§ TASK OBJECTIVE: Translate this sentence from the text below on notation for skipping missing values into Spanish: "I’d like to express some perplexity about the special notation discussed for skipmissing."

§ READING TEXT:
I edited my reply as you were responding. However, to clarify, I’m not advocating for

cor((x, y)) = cor(collect.(skipmissings(x, y))...)

I was just suggesting a cor method that takes an iterator of observations (with no missings), e.g.

itr = ((1, 4), (3, 2), (5, 8), (7, 6))
cor(itr)

But sadly that wouldn’t work so well, since as you pointed out we would get a different result if we wrote it like this:

itr = [(1, 4), (3, 2), (5, 8), (7, 6)]
cor(itr)

The skipmissings part that you are showing would not be part of the definition of cor—it would be opted into by something, e.g. cor(magic(x, y)), or some other syntax.

EDIT: I guess I haven’t advocated for cor(itr) here, that discussion occurred on Github. It was @dlakelan who mentioned cor taking an iterator of tuples.

I’d like to express some perplexity about the special notation discussed for skipmissing. I’m a data scientist, I have to write and read code where missings should be skipped a lot of times*.

One thing that is good about the current verbose solution is that is extremely readable. mean(skipmissing(x)) doesn’t leave any doubt to its meaning. And, in my experience at least, the time taken to write “skipmissing” is negligible compared to the time it takes to understand a shorter, but opaque, solution with postfix operators, and ambiguous symbols (there is not a strong reason why “?” should skip missing, and not, for example, allow for a function to safely fail without erroring, or anything else).

§ RECORDS SUPPLIED:

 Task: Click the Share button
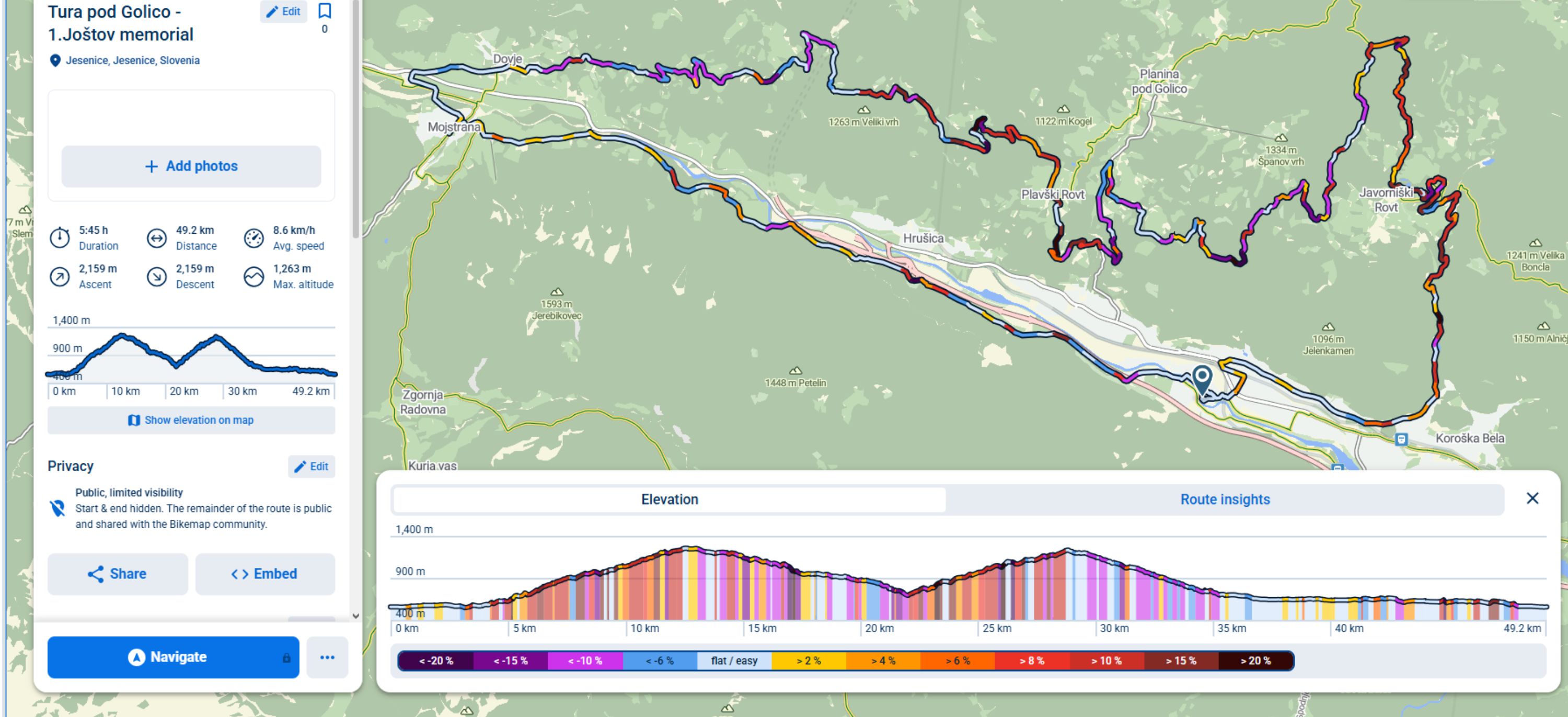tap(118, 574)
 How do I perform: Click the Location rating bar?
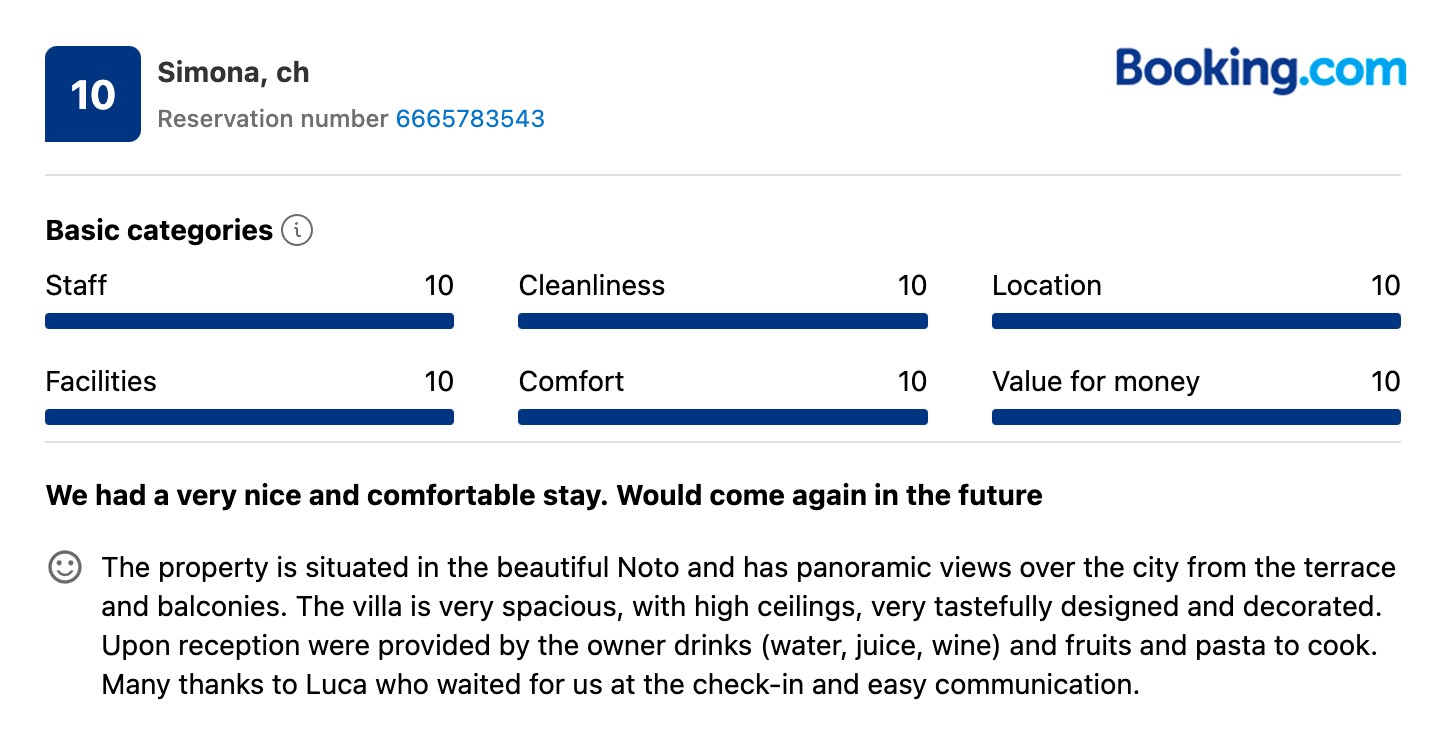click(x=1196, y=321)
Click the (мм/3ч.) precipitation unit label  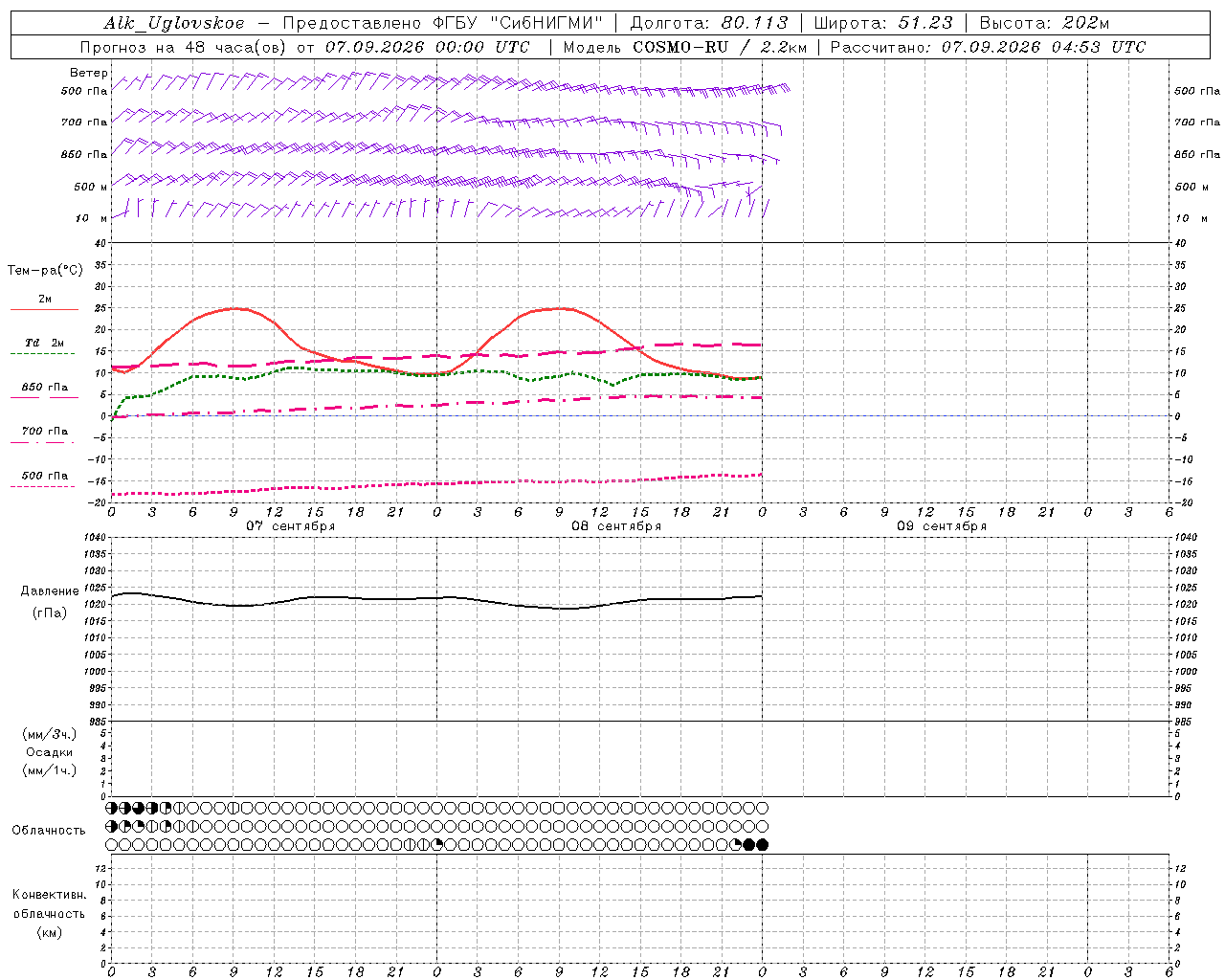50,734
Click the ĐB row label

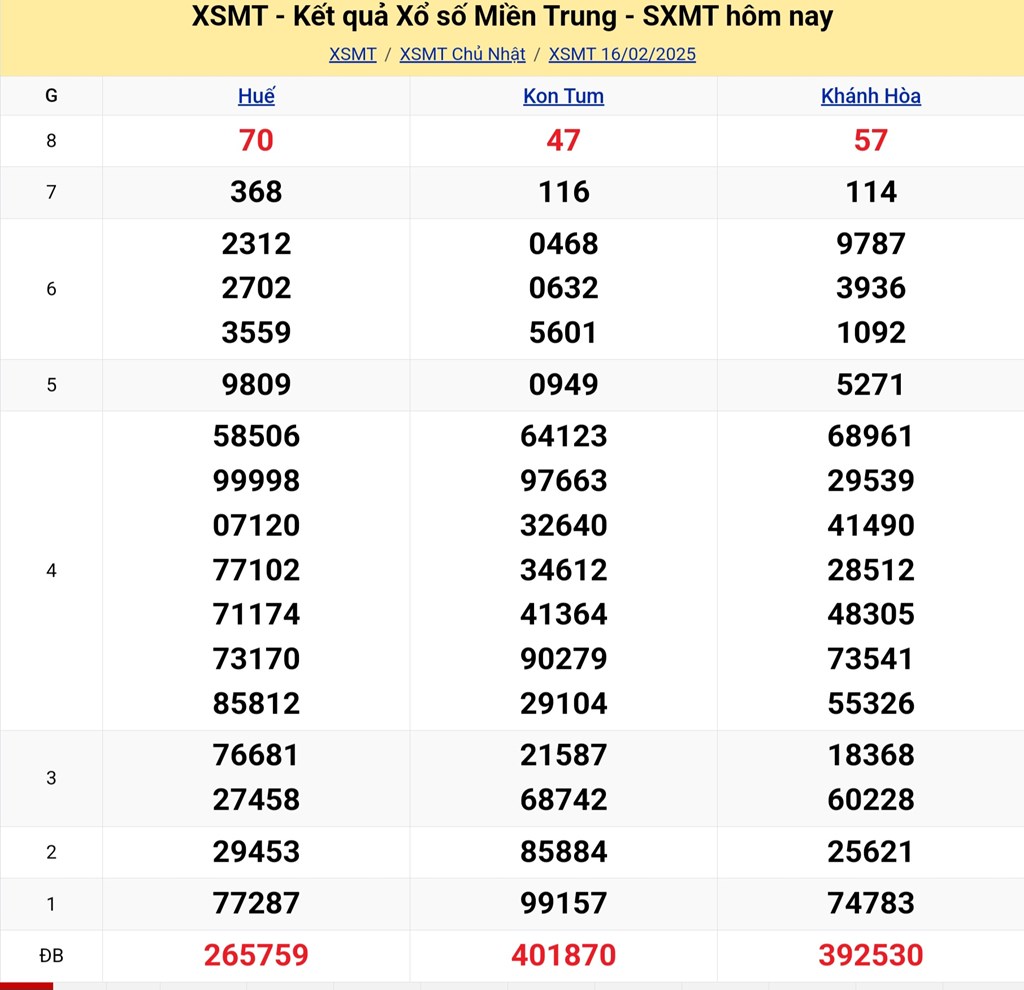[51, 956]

§ EXERCISE SOLUTION: Me gustaría expresar cierta perplejidad acerca de la notación especial que se ha discutido para skipmissing.